Les “enquêteurs sociaux” et “réformateurs sociaux” dont il est question ici étaient émus, souvent révoltés, par la misère rencontrée dans les ménages qu’ils étudiaient. Ils fournissaient des données brutes et de très sérieuses analyses à l’élite au pouvoir et au public instruit et bienveillant pour les en informer. Bien que Jean-Michel Collette n’ait pas pu, faute d’espace, traiter cette question, il ne nierait probablement pas que ces écrits aient contribué à faire adopter des mesures et à faire progresser les sociétés d’Europe occidentale au cours de ces trois siècles. Car des progrès énormes ont été accomplis, du moins pour ce qui est du confort matériel. La communauté mondiale dans son ensemble, en particulier les organisations internationales du système des Nations Unies, a besoin aujourd’hui de recevoir les mêmes services et de subir les mêmes pressions de la part d’intellectuels et de scientifiques soucieux du bien commun. On pourrait, là aussi, donner de nombreux exemples de ce genre d’efforts. Mais ils sont terriblement insuffisants.

Jean-Michel Collette a initialement rédigé son essai dans le contexte du Séminaire de Copenhague de 1999 pour le progrès social, organisé par le Ministère danois des Affaires étrangères. “Définir, mesurer et observer le progrès social et le recul social”, tel était le sujet de ce séminaire.
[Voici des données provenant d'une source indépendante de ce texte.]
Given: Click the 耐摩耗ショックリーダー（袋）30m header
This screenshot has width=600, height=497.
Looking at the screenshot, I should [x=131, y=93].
Le compte rendu paraîtra dans quelques mois. L’UNRISD, de son côté, a beaucoup travaillé sur les statistiques et les indicateurs, y compris les indices globaux, surtout dans les années 70 et 80. Un institut dont la rigueur intellectuelle et l’imagination politique ne sont plus à démontrer pourrait utilement reprendre ce travail en en renouvelant l’approche. Les lecteurs des pages suivantes seront certainement d’avis que l’entreprise en vaut la peine.

Extraits de la préface de l’ouvrage.